**SHORT EXERCISE A:** Can you turn the part of the listing that opens with its first line and closes with the line containing "Crane Authentication (55, 427)" into a numbered list, with both ends included, blank lines skipped, and the pictures left out?

**EXCERPTED TEXT:**
━━━━━━━━━━━━━━━━━━━━

John Young wrote
> Would this not run into problems if you were sorting book/article titles
> such as 'The The: the History of a Band' (I believe there was a band
> called The The), or '"The Taming of the Shrew": A Feminist Re-appraisal'?
Though apparently about alphabetical sorting, this point actually engages
with another issue in this thread (and the one Conal has forked) namely the
possibilities and limitations of auto-generated indexes. My gripe about one
of Lou's examples was that it seemed to me to overstate the applicability of
something that was nevertheless both feasible and useful within less
For very good reasons, the TEI approach tries to be thoroughly systematic,
and on the whole is remarkably successful, seeing that (unlike say the
textual domain that DocBook markup primarily addresses) it has to find ways
of applying systematic and consistent treatment to things like novelists who
include spoof indexes as part of their actual creations (though that's not a
request for P5 to substitute Pale Fire for the Anatomy of Melancholy in its
example repertoire) and scribes who decided while chanting Prime that they
would liven up their day in the Scriptorium by seeing how many subtly
different ways their stylus could be persuaded to represent the same
character sequence on a single folium.
Sometimes, however, getting things done effectively (maybe at the price of
procedural inelegance) requires suspension of systematic practice. Faced
with the title-sorting quandary, I would be inclined to implement a
processor which was Mostly Smart Enough, but which Knew When to Take a Hint.
More concretely, such a processor, if presented with (in the original
cases ) a <head> of type "title" or a <title> element proper with no
additional internal markup, would apply the relatively simple algorithms
needed in the most common cases to parse out components of the string that
should not influence the sort. But where, as in John's examples, attempts to
make the processor sufficiently clever to do so unaided would require a
large, and probably futile, expenditure of programming effort, I would mark
up those <head>s, and those only, with a "hint" to tell the processor,
"Don't try to parse this one yourself, sort it as if it read like this..."
The tags meant for indexation would seem to me to be usable for this without
any severe abuse. So it isn't just a matter af choosing between two
alternatives, each with its own disadvantages: time-consuming and
human-error-prone sort-component tagging of each and every title on the one
hand; reliance on a possibly under-sophisticated processor on the other.
Discussions between advocates of these two approaches, despite the superior
rigour and generality of either alternative as compared to the pragmatic
eclecticism I am proposing, are bound to be inconclusive. But while the
point was being thus debated, I'd like to think that the approach I suggest
would be getting the job done.

━━━━━━━━━━━━━━━━━━━━

**SHORT EXERCISE B:** Can you shorten the paragraph of the post on title sorting that begins "For very good reasons" while keeping its main facts?

━━━━━━━━━━━━━━━━━━━━

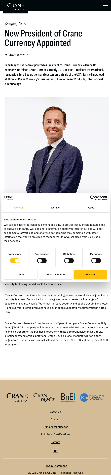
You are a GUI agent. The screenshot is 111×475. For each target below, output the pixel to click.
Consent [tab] (19, 207)
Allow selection (55, 274)
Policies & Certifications (55, 434)
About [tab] (91, 207)
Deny (21, 274)
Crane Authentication (55, 427)
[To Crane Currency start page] (15, 6)
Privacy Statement (56, 466)
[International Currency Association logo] (92, 397)
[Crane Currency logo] (17, 397)
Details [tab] (55, 207)
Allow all (90, 274)
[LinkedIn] (55, 450)
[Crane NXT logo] (44, 397)
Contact (55, 419)
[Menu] (105, 5)
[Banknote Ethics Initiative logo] (67, 397)
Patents (55, 442)
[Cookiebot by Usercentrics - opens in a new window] (92, 197)
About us (55, 411)
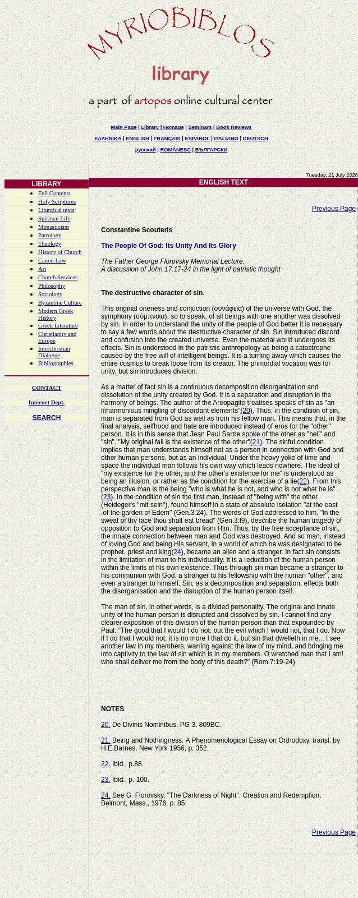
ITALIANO (226, 138)
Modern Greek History (55, 314)
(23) (107, 497)
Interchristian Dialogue (54, 352)
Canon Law (52, 260)
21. (106, 740)
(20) (246, 411)
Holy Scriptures (57, 202)
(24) (177, 552)
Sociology (50, 294)
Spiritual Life (54, 218)
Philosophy (51, 286)
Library (150, 127)
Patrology (49, 235)
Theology (49, 244)
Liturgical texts (56, 210)
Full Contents (54, 193)
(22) (303, 481)
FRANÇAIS (166, 138)
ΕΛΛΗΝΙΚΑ (107, 138)
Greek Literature (58, 326)
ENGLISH (137, 138)
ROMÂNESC (175, 150)
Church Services (57, 277)
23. (106, 780)
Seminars (200, 127)
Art (42, 269)
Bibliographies (56, 363)
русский (145, 150)
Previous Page (334, 209)
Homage (173, 127)
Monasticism (53, 227)
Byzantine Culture (60, 303)
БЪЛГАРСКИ (211, 150)
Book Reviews (233, 127)
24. (106, 795)
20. (106, 725)
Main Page (123, 127)
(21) (256, 442)
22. (106, 764)
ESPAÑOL (197, 138)
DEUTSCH (255, 138)
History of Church (60, 252)
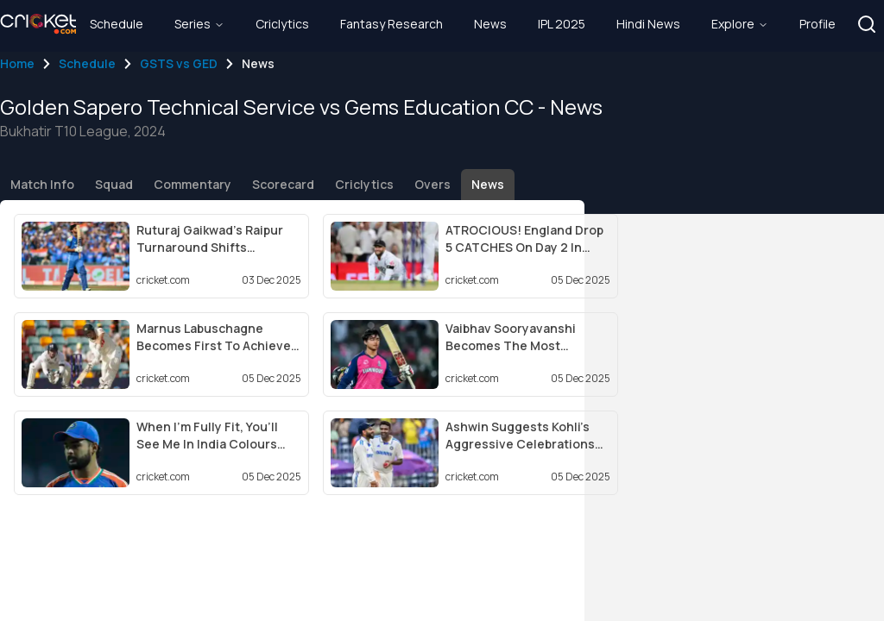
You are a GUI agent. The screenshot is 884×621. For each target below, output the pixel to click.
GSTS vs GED (179, 63)
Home (17, 63)
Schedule (87, 63)
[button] (866, 24)
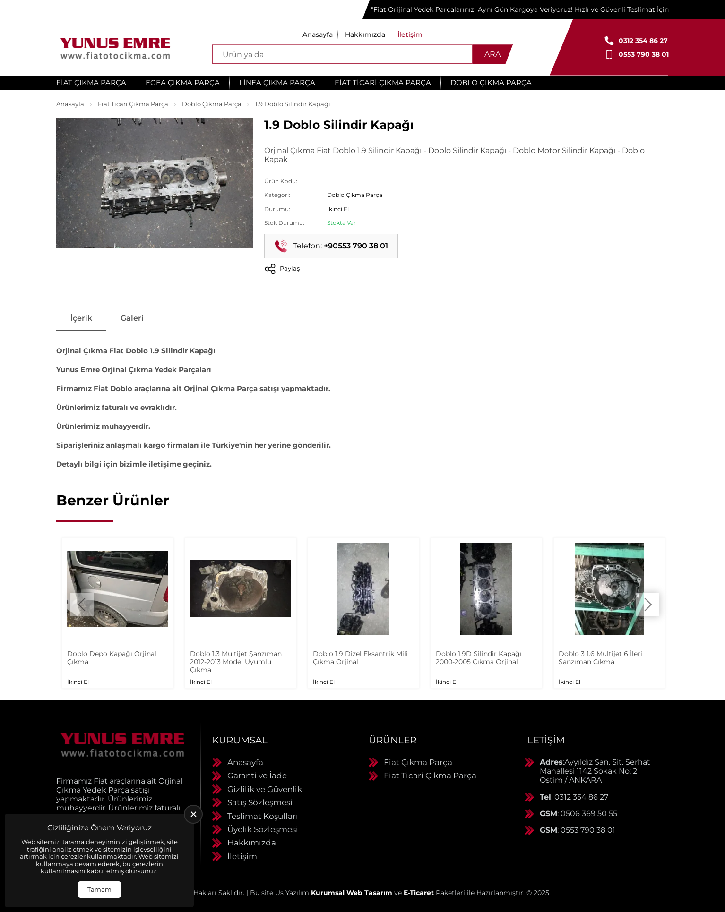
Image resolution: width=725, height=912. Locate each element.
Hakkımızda (365, 34)
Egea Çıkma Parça (183, 82)
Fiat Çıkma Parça (91, 82)
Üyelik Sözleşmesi (262, 829)
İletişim (410, 34)
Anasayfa (317, 34)
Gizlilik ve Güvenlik (264, 789)
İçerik (81, 318)
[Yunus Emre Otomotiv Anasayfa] (115, 47)
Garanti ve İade (257, 775)
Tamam (99, 889)
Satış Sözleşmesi (260, 802)
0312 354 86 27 (643, 40)
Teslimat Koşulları (262, 816)
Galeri (132, 318)
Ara (492, 54)
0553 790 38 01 (644, 54)
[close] (193, 814)
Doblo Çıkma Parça (491, 82)
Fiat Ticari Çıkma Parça (383, 82)
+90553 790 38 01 (356, 245)
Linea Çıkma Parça (277, 82)
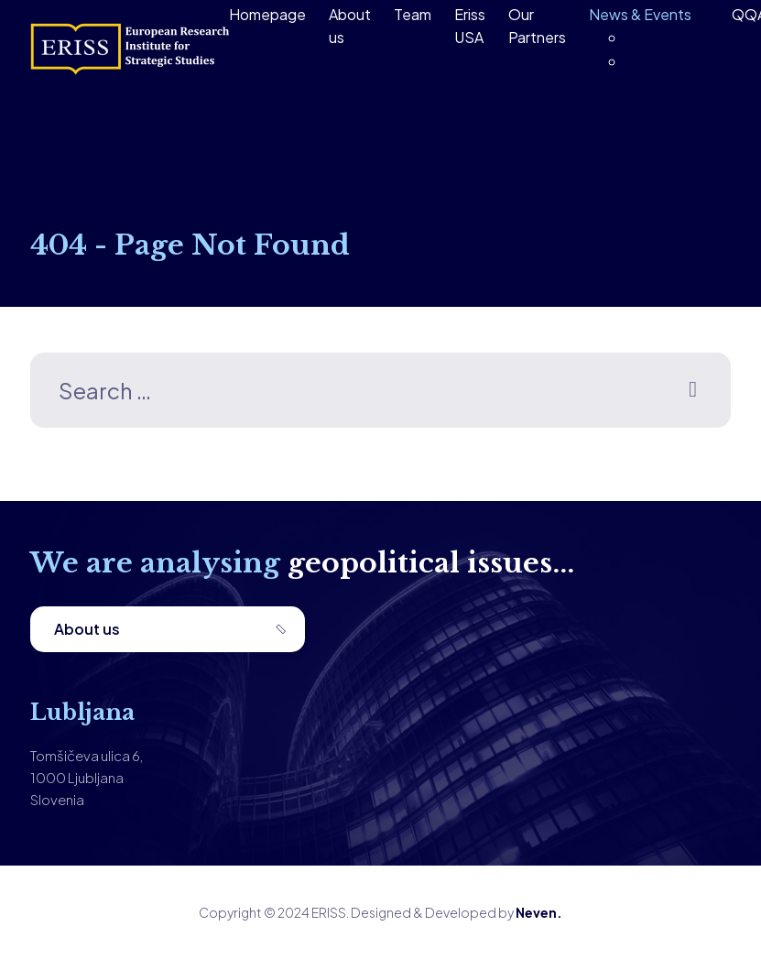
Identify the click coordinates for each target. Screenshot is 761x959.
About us (87, 628)
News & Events (640, 14)
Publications (667, 37)
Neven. (539, 912)
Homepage (267, 14)
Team (412, 14)
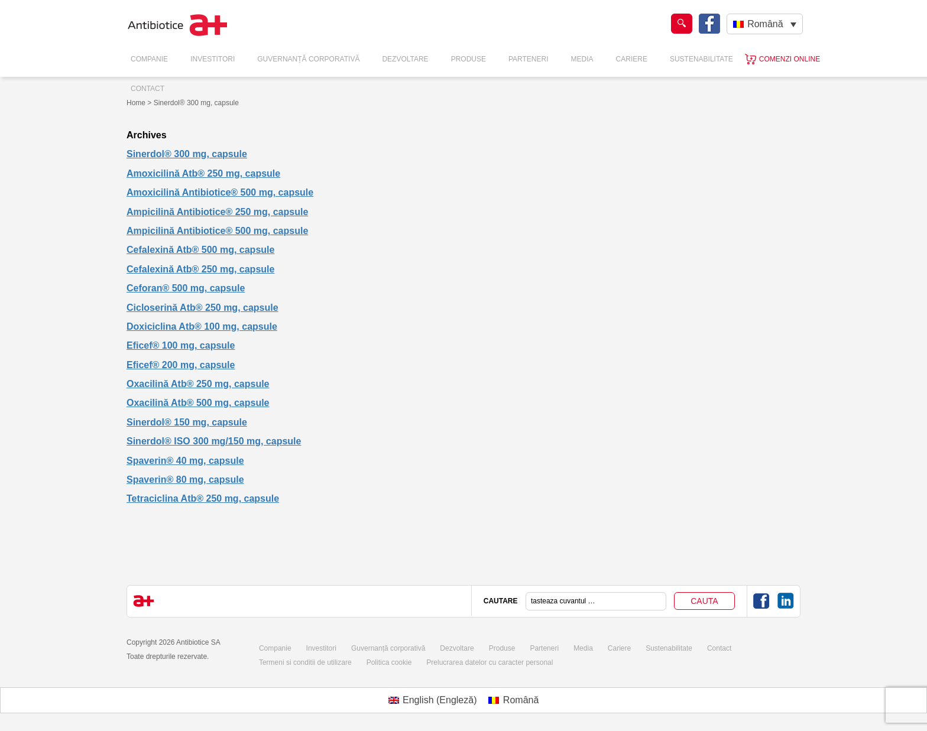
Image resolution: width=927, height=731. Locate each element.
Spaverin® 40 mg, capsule (185, 461)
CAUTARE (501, 601)
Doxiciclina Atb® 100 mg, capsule (202, 326)
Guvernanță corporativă (388, 648)
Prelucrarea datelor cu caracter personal (489, 662)
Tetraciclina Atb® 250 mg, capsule (203, 498)
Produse (468, 59)
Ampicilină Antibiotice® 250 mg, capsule (217, 212)
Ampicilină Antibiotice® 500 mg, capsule (217, 231)
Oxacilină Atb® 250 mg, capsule (198, 384)
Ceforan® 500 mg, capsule (186, 288)
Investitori (212, 59)
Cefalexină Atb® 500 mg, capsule (200, 250)
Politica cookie (389, 662)
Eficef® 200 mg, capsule (181, 365)
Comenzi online (789, 59)
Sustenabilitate (701, 59)
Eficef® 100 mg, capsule (181, 345)
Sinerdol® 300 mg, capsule (187, 154)
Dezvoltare (405, 59)
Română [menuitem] (765, 24)
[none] (765, 24)
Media (582, 59)
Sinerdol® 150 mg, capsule (187, 422)
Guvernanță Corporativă (308, 59)
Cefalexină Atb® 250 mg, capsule (200, 269)
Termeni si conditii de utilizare (305, 662)
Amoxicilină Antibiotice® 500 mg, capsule (220, 192)
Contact (147, 89)
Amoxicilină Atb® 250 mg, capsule (203, 173)
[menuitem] (765, 24)
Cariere (631, 59)
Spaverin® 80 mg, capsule (185, 480)
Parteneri (528, 59)
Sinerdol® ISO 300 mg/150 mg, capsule (214, 441)
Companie (149, 59)
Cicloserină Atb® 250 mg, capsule (202, 308)
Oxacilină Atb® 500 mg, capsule (198, 403)
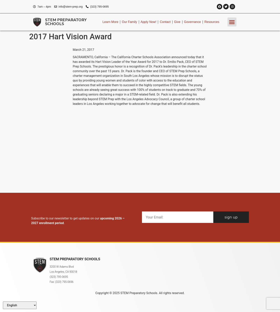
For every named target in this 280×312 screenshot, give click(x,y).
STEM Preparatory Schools (66, 21)
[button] (232, 22)
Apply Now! (148, 22)
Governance (192, 22)
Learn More (110, 22)
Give (177, 22)
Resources (211, 22)
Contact (165, 22)
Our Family (129, 22)
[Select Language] (20, 305)
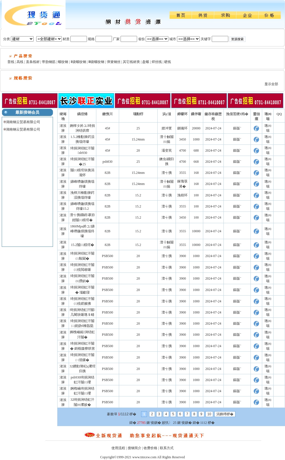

━━━━━━━━━━━━━━━━━━━━

**TASK SOLUTION A:**
1. You are a GUI agent. The screenshot is 111×475. For each target below, output the pixel to click.
2. Consent [tab] (19, 207)
3. Allow selection (55, 274)
4. Policies & Certifications (55, 434)
5. About [tab] (91, 207)
6. Deny (21, 274)
7. Crane Authentication (55, 427)

**TASK SOLUTION B:** The TEI approach tries to be thoroughly systematic and is largely successful. Unlike the textual domain DocBook mainly addresses, TEI must treat consistently such things as novelists who put spoof indexes in their works and scribes who rendered the same character sequence in many subtly different ways on a single folium.